Passage shown:
/---

Giter Site home page Giter Site logo

jg.techlearning.cuda's Introduction

CUDA (Compute Unified Device Architecture) is a parallel computing platform and application programming interface (API) model created by Nvidia.

https://en.wikipedia.org/wiki/CUDA

  • Code written on NVIDIA Cuda Runtime 10.2

  • Tested on Quadro M2000M

Implemented & measured:

  1. Polynomial calculation on CPU & GPU (part of the code was provided by an academic teacher)
  2. Image gray scaling on CPU & GPU
  3. Matrix multiplication on CPU & GPU (how the loop rolling/unrolling performed by the NVCC compiler affects the time it takes to perform calculations)

Tasks that have been completed here and theoretical introduction to laboratories was developed by IT engineer and academic teacher - Slawomir Wernikowski at the West Pomeranian University of Technology

Polynomial calculation results

Test 1

JG::Starting program which uses GPu and CPU to calculate polynomial for <1000000> values

  • GPU no. of blocks : <16>
  • Duration GPU: <3> [ms]
  • Duration CPU: <2> [ms]

Test 2 JG::Starting program which uses GPu and CPU to calculate polynomial for <10000000> values

  • GPU no. of blocks : <16>
  • Duration GPU: <28> [ms]
  • Duration CPU: <31> [ms]

Test 2.1 JG::Starting program which uses GPu and CPU to calculate polynomial for <10000000> values

  • GPU no. of blocks : <1024>
  • Duration GPU: <17> [ms]
  • Duration CPU: <32> [ms]

Test 3 JG::Starting program which uses GPu and CPU to calculate polynomial for <100000000> values

  • GPU no. of blocks : <16>
  • Duration GPU: <290> [ms]
  • Duration CPU: <348> [ms]

Test 4

  • JG::Starting program which uses GPu and CPU to calculate polynomial for <100000000> values
  • GPU no. of blocks : <1024>
  • Duration GPU: <189> [ms]
  • Duration CPU: <362> [ms]

Conclusions:

  • When size of vector storing values is bigger than 10^6 the GPU calculations are much faster than CPU (even twice faster)

\---

Task instructions:
(a) For each polynomial test in the CUDA readme, give the test name and its reported GPU duration.
(b) Write what comes next in the CUDA readme, picking up after its final conclusion bullet.

Record excerpts:
/---

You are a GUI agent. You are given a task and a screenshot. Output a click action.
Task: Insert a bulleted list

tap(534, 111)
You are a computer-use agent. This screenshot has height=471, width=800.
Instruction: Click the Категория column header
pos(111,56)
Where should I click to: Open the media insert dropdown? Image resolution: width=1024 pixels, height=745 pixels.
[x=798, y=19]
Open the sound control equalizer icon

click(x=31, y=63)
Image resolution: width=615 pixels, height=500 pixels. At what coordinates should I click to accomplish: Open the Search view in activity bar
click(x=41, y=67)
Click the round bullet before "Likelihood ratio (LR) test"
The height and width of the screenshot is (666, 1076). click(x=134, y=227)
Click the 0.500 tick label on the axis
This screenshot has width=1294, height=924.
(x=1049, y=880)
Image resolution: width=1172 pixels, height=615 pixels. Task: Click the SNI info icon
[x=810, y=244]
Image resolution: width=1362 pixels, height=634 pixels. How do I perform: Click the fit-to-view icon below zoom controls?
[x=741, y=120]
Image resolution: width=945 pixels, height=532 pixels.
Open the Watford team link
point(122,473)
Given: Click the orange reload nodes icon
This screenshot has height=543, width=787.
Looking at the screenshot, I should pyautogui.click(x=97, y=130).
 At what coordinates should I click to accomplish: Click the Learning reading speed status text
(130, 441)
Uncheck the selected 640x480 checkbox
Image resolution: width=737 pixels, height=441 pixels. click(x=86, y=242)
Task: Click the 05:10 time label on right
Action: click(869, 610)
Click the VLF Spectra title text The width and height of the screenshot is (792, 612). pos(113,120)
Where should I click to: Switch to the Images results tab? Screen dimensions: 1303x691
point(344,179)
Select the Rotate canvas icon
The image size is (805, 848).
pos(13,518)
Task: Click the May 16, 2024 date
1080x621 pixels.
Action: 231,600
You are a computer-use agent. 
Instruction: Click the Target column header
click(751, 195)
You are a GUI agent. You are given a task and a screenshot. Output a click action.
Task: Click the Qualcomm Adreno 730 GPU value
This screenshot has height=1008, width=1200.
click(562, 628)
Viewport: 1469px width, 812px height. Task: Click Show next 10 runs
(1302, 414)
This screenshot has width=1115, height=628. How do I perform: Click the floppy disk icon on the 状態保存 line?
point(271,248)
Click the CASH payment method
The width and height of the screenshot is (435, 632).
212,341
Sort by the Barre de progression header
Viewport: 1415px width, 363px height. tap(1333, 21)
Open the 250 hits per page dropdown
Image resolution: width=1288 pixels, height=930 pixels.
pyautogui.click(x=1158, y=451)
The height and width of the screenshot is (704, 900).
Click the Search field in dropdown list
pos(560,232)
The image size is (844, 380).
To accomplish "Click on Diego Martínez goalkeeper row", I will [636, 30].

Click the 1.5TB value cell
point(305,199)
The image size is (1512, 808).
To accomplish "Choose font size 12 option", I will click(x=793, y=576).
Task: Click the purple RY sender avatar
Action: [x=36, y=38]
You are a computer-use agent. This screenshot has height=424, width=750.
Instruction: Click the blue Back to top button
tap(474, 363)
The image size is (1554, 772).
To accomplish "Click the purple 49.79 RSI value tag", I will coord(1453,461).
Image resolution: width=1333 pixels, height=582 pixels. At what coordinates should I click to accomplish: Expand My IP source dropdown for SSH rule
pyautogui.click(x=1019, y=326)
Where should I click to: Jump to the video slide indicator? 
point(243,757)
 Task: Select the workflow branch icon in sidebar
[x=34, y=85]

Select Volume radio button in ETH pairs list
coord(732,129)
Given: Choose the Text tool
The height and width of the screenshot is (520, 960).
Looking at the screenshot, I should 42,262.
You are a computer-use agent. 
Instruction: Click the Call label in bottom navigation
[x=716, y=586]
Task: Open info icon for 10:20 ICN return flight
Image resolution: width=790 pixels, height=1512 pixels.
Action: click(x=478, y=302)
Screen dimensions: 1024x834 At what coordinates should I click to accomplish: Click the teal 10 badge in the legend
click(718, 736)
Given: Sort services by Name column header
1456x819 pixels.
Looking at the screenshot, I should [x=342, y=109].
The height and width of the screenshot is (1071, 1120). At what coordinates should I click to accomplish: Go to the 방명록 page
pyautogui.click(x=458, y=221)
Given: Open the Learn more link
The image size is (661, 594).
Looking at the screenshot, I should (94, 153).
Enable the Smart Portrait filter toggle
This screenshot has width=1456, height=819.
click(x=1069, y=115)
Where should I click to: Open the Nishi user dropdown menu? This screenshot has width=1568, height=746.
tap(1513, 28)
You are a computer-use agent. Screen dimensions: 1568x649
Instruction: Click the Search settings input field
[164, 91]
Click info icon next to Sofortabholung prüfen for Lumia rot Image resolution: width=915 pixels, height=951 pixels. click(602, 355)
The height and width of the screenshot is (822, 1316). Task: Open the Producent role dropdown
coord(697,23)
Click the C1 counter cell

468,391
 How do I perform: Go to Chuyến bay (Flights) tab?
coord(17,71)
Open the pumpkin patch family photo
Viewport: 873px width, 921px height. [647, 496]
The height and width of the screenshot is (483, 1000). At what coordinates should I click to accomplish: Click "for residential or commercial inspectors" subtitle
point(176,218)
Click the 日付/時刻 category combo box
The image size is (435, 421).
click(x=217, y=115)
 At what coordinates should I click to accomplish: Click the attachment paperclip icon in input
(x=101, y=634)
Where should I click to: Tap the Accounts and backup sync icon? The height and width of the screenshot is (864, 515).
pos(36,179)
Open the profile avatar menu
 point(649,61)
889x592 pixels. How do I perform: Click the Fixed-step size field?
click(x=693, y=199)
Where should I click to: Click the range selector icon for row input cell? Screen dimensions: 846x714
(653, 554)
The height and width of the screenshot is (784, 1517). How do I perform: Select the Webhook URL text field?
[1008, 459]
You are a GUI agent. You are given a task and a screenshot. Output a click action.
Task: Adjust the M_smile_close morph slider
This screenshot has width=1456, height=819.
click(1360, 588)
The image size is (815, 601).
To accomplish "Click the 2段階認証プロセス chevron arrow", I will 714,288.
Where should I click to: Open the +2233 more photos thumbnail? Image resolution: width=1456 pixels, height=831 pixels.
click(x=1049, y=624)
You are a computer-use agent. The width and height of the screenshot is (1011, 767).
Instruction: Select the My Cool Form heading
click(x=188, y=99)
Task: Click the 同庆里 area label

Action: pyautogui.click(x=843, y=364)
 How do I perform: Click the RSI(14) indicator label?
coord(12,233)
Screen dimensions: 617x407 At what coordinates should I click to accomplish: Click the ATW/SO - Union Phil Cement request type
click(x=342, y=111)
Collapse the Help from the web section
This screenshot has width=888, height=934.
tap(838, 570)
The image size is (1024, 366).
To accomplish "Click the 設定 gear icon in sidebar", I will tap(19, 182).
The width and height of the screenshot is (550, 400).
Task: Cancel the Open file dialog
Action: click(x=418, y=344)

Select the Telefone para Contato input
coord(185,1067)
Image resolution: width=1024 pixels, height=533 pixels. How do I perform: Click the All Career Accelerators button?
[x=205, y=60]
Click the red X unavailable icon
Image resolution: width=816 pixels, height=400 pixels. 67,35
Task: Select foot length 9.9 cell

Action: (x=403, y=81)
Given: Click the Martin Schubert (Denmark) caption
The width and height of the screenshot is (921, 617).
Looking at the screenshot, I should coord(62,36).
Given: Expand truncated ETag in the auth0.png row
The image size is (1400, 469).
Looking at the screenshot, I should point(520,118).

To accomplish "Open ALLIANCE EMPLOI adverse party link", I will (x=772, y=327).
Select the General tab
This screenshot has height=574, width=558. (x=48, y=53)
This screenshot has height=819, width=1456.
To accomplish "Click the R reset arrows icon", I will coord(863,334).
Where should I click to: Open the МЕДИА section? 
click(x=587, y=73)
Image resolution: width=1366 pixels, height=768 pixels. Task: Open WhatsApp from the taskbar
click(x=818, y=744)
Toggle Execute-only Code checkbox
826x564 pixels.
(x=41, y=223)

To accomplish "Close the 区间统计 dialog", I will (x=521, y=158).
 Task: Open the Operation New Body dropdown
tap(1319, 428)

\---

Task answers:
(a)
Test 1: 3 ms
Test 2: 28 ms
Test 2.1: 17 ms
Test 3: 290 ms
Test 4: 189 ms

(b)
  • When number of blocks (and threads inside blocks) are fully used we may get results pretty fast, decreasing number of threads used in blocks will extend the time

Image gray scaling on CPU & GPU output files & measurements

Input 1 Output 1 Input 2 Output 2


Results

CPU: Intel64 Family 6 Model 94 Stepping 3

GPU:NVIDIA Quadro M2000M

TEST1

Width of an image: 640

Height of an image: 480

Resolution (total number of pixels): 307200

Number of colors: 256

GPU duration 2370833 nanoseconds

CPU duration 69864629 nanoseconds


TEST2

Width of an image: 640

Height of an image: 480

Resolution (total number of pixels): 307200

Number of colors: 256

GPU duration 2420297 nanoseconds

CPU duration 68725466 nanoseconds


TEST3

Width of an image: 1419

Height of an image: 1001

Resolution (total number of pixels): 1420419

Number of colors: 16777216

GPU duration 11482626 nanoseconds

CPU duration 346865093 nanoseconds


TEST4

Width of an image: 1419

Height of an image: 1001

Resolution (total number of pixels): 1420419

Number of colors: 16777216

GPU duration 11523404 nanoseconds

CPU duration 343563144 nanoseconds

Matrix multiplication on CPU & GPU Results

a) Matrix A=300x300, Matrix B=300x300

  • CPU (avg) = 133ms
  • GPU version "without pragma unroll" (avg) = 123ms
  • GPU version with pragma unroll (avg) = 111ms ( 10% time faster)

b) Matrix A=900x900, Matrix B=900x900

  • CPU (avg) = 4839 ms,
  • GPU version "without pragma unroll" (avg) = 1646ms
  • GPU version with pragma unroll (widthC calculated at runtime, no boost) = 1633ms (not faster at all)
  • GPU version with pragma roll but used CONST_WIDTH_C 400ms (almost 24-30% time faster)

Loop below has been tested with #pragma unroll

    for (int i = 0; i < CONST_WIDTH_C; i++)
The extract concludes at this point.